Instruction 1> In the poetry-workshop post, why did the narrator decide to take the poetry-writing workshop? Answer in one to three sentences.
Instruction 2>
Answer these questions using the poetry-workshop post:
(a) Which band and which poet did the narrator's freshman notebook of verse show a fondness for?
(b) What was the name of the professor who taught the seminar?
(c) What did the professor hand out on the first day of class?
Instruction 3> Extend the poetry-workshop post by writing what comes after its final line.

Provided text>
--- Begin ---
Wednesday, September 03, 2014

Tene(mos) X-Box!

When I was in college, a friend suggested that I take a poetry-writing workshop. Having tired of all the Derrida and Judith Butler I was being forced to read, I figured a creative writing class would be kind of fun. And more importantly, that it would be an easy "A."

And I did have some experience writing poetry.

Two years earlier, I'd been responsible for a whole notebook of verse that was clearly written by a freshman taking Intro to Existentialism and who'd had a junior high school penchant for both Nine Inch Nails and Sylvia Plath.

"Death at my door," began one knee-slapping howler. "And I shout, 'Come on in!'"

Really, really bad shit. At the time, of course, I thought it was really, really good.

Cameron, the professor who taught the seminar, eschewed all things canonical and adored all things modern. 

As a result, we ended up reading a lot of poetry that didn't really say much but was kind of cool to look at, composed as it was from random, weird words (mostly nouns), inexplicably bisected by parentheses, with lots of back- and forward slashes and colons thrown in for postmodern panache:

ly/sis: : cannot/
the (dro)sera

This head scratcher was the poem (the entire poem) that Cameron handed out the first day of class.

"And what do we think of this?" he asked.

"I don't know," I volunteered hesitantly. "It seems like a literary 'Hooked on Phonics' to me."

Several people laughed and Cameron shot me a withering look.

"It's easy to dismiss. It's not 'pretty.' But it's about seeing beyond straight rhyme and rhythm. It's full of contextual possibilities."
--- End ---
Information shown>
--- Begin ---
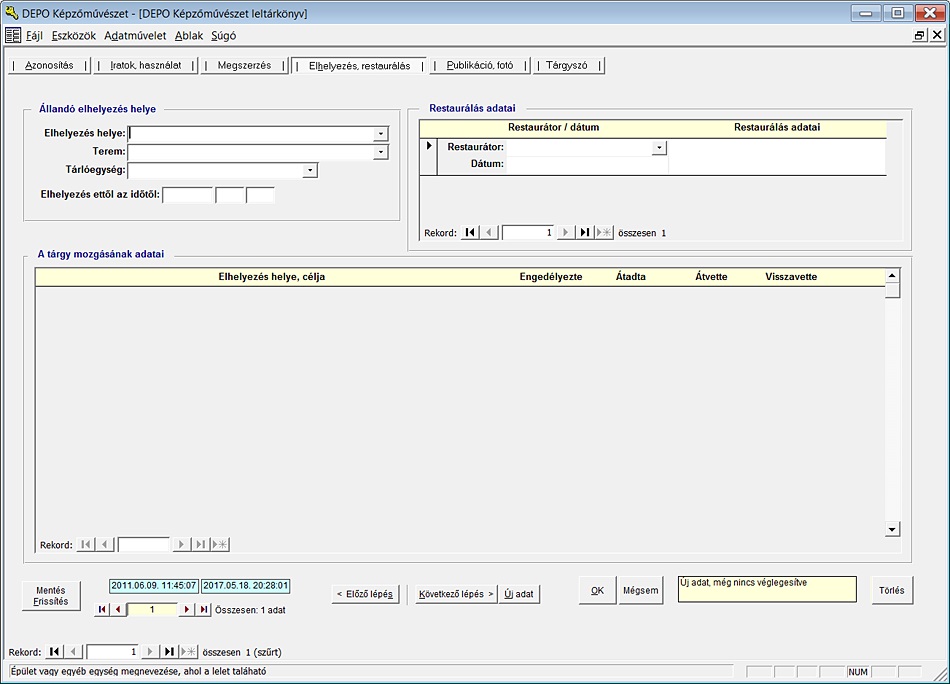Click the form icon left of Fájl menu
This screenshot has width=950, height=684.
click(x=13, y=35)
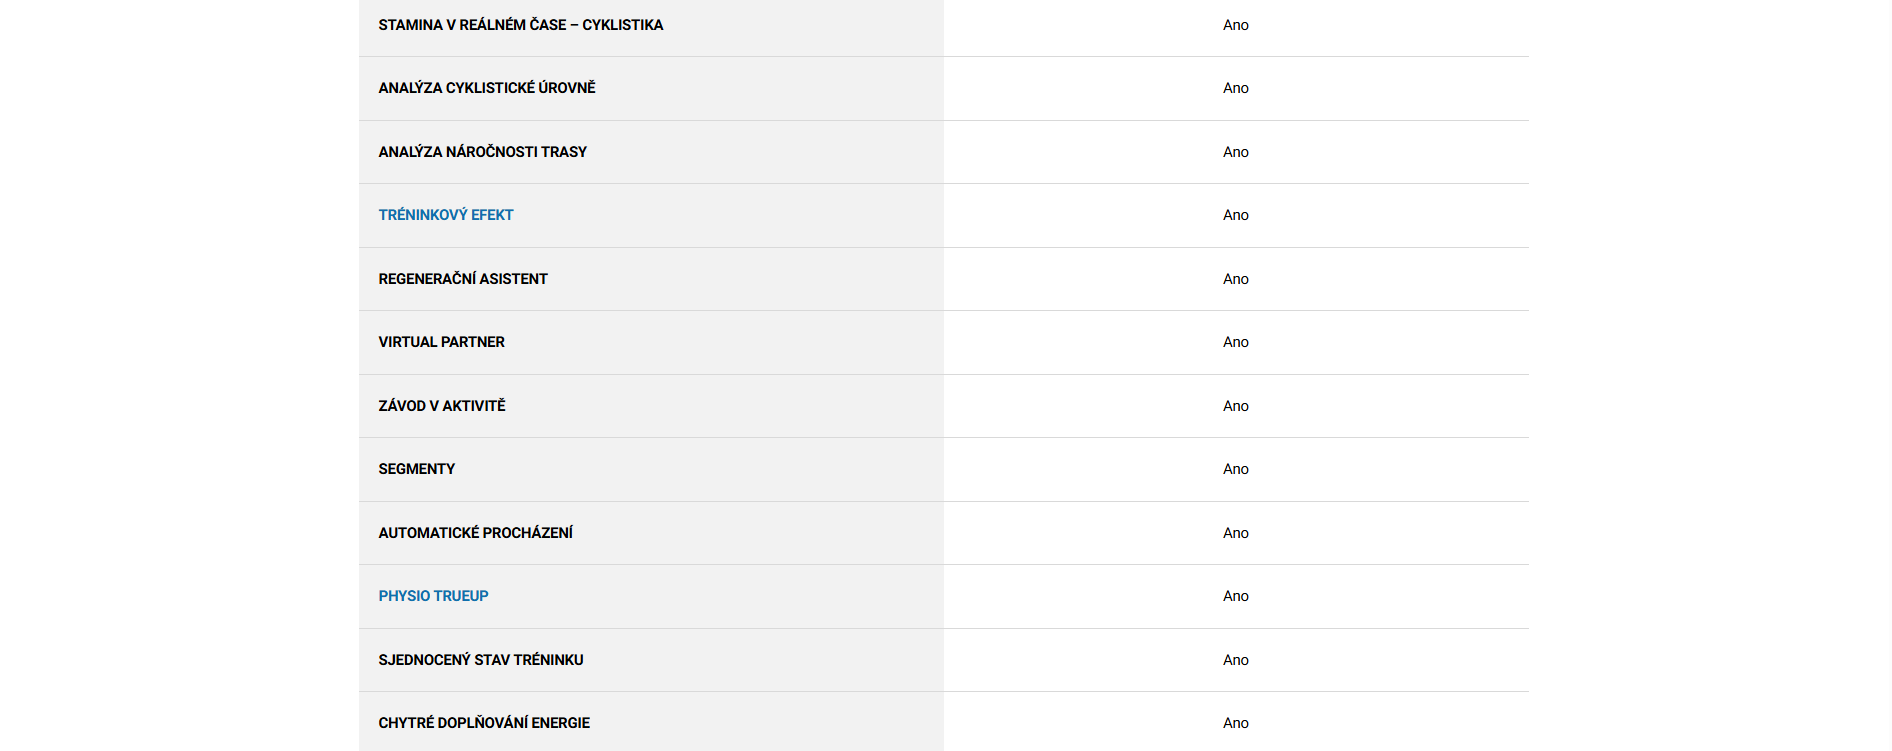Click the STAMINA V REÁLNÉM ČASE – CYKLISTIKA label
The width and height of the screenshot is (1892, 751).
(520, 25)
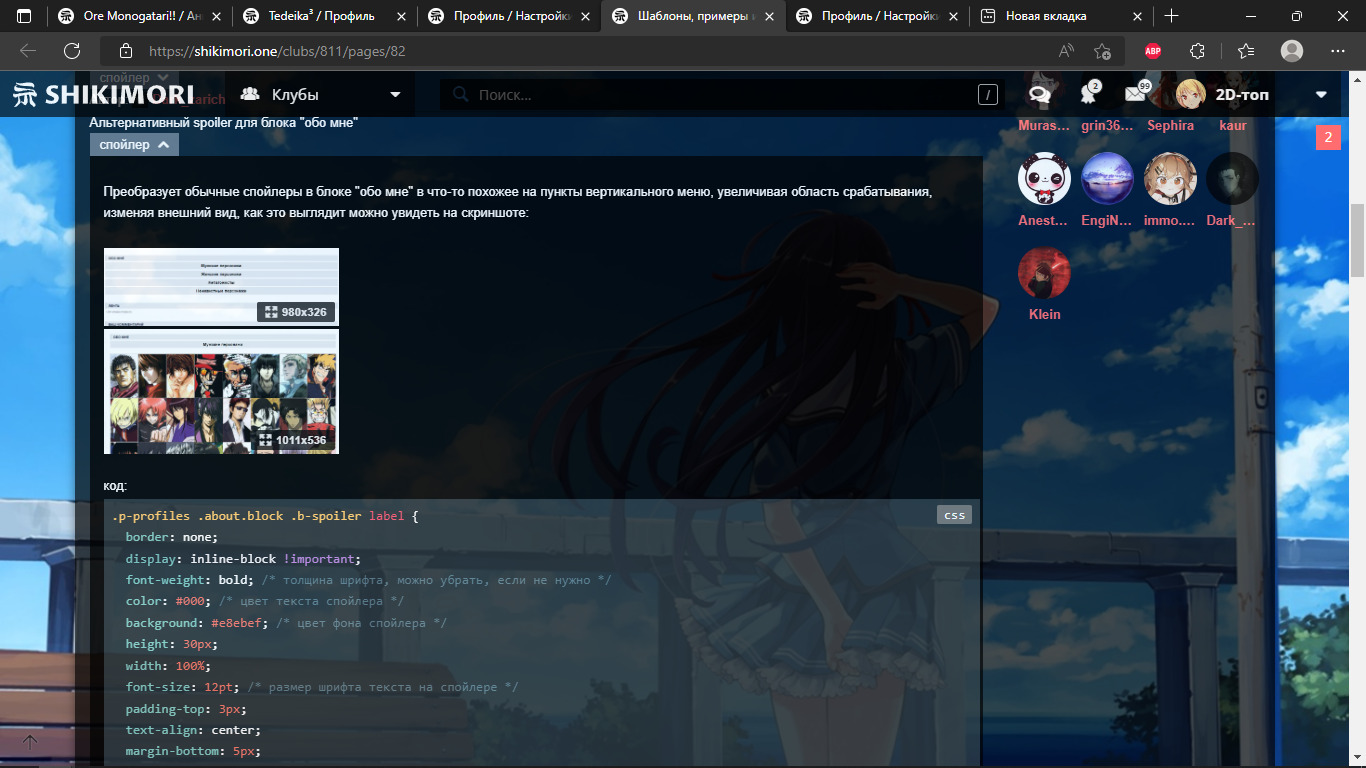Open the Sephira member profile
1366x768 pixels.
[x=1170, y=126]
--- End ---
--- Begin ---
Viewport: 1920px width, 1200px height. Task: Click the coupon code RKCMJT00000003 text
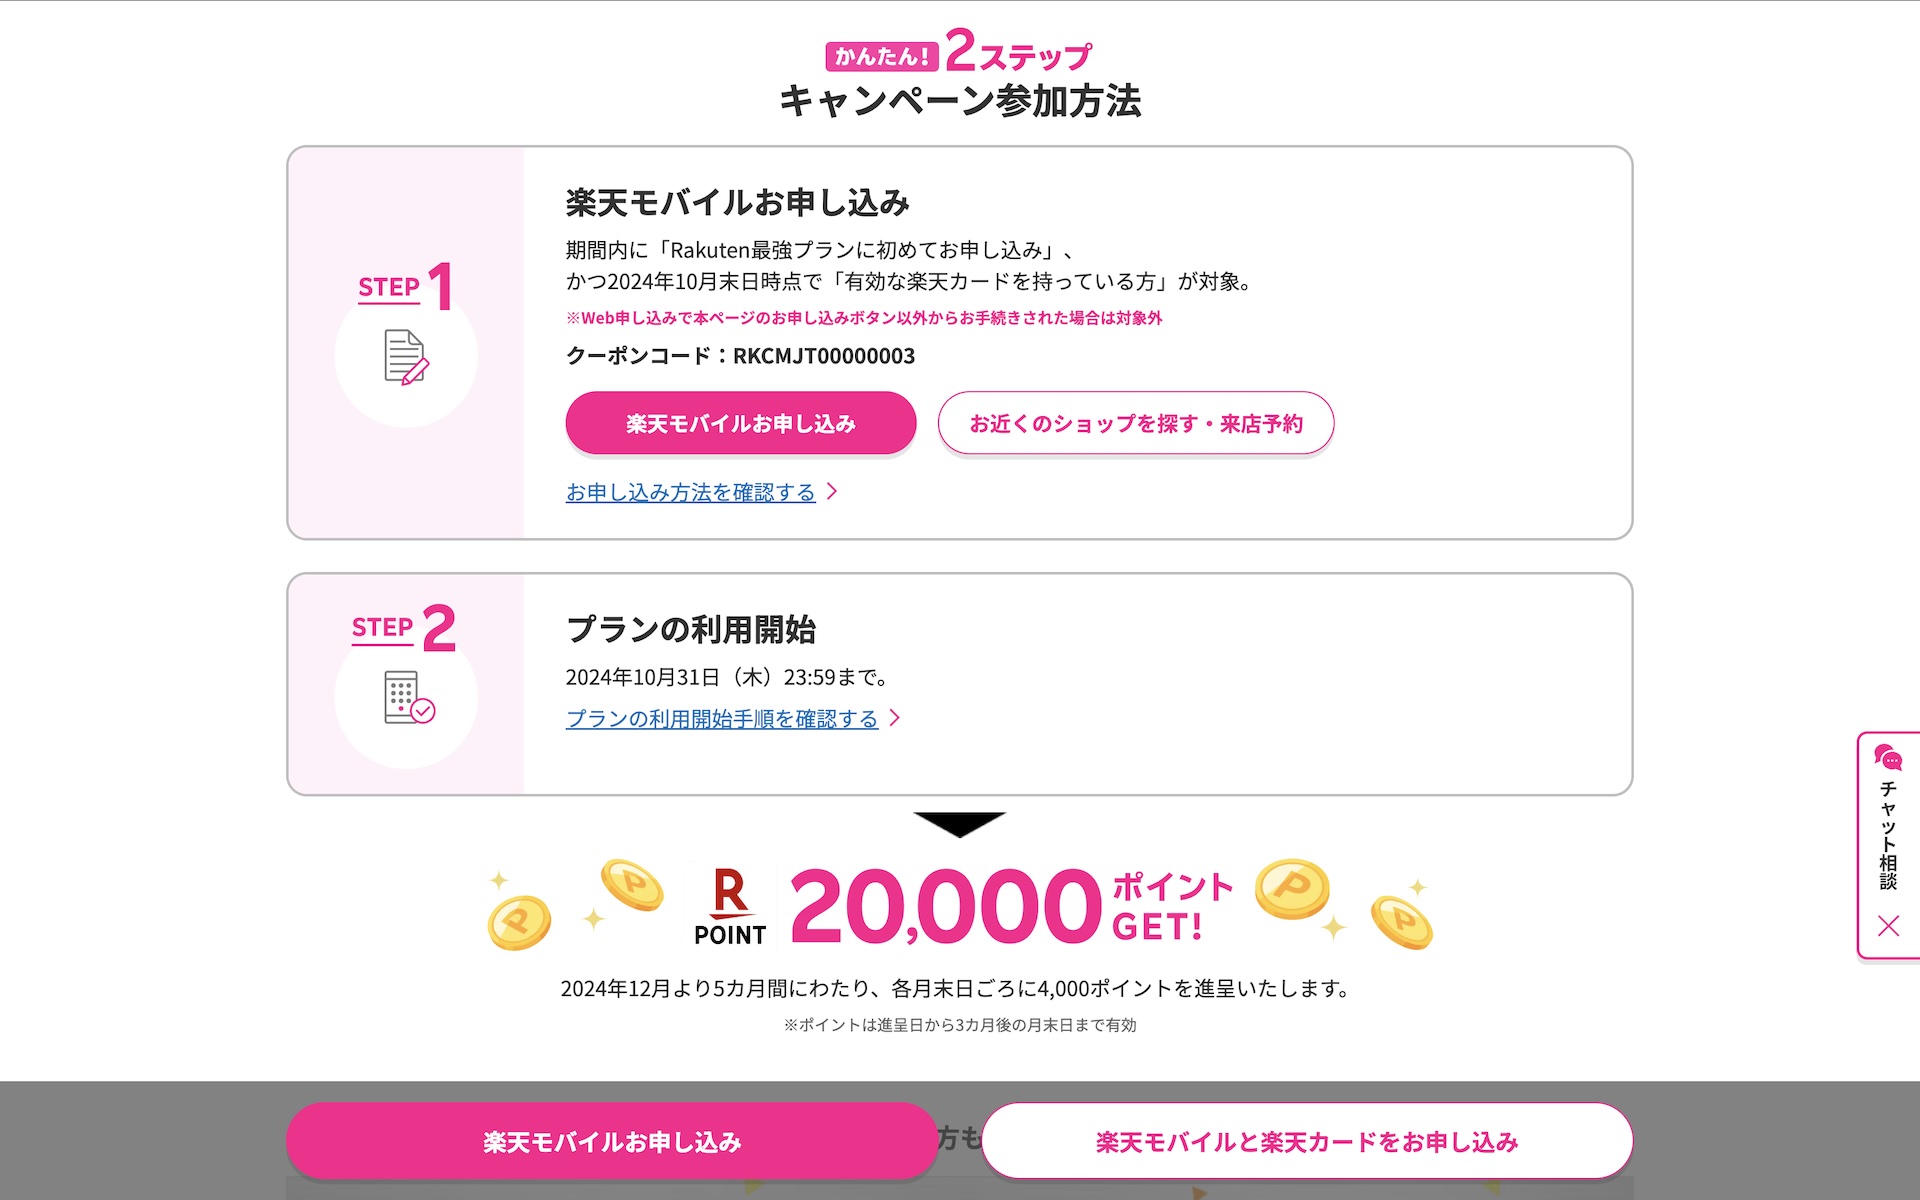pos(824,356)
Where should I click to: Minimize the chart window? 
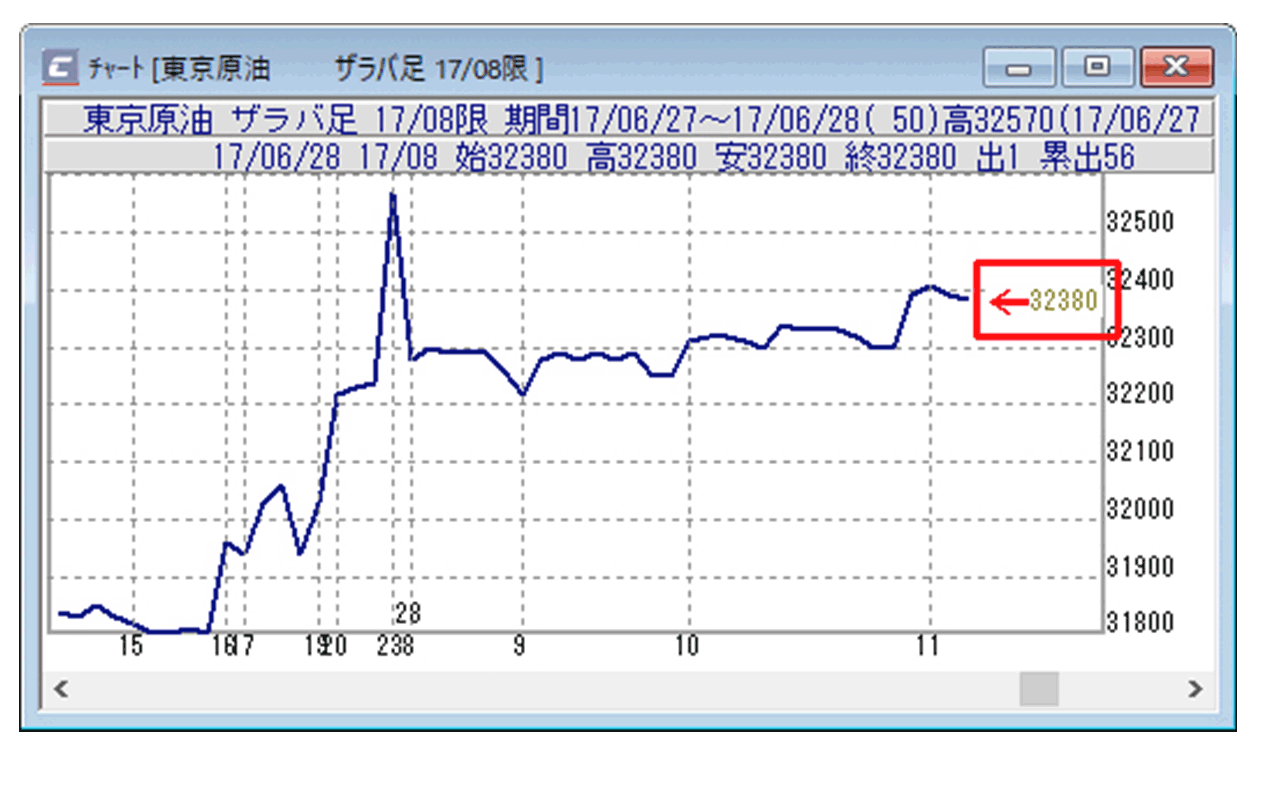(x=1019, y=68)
--- End ---
Task output 1> The narrator had grown tired of the Derrida and Judith Butler required in other courses and thought a creative writing class would be kind of fun. More importantly, the narrator expected it to be an easy "A."

Task output 2>
(a) Nine Inch Nails and Sylvia Plath.
(b) Cameron.
(c) A short, puzzling poem that began "ly/sis: : cannot/" and was the entire poem.

Task output 3>
So's the toilet after I eat a bag of dried apricots, I thought sourly.

It was a harbinger of things to come.

The only student in the workshop who was any good was a quiet girl named Megan with whom I later became friends. 

When Megan would have to read, her face would turn nearly purple and her hands would shake from nervousness. Her stuff was subtle, disturbing and insanely complex for someone so young. I still remember whole lines, it was that good.

Based purely on phenomenal writing chops, she should be famous right now except no one, myself included, really gives a shit about modern poetry. And besides, none of her poetry contained deliberately abstruse postmodern shtick.

Cameron gave Megan "A's" though. 

He had to. She was too good for him not to but you could tell that they were grudgingly meted out. Her poetry insulted his sensibility.

It actually made sense.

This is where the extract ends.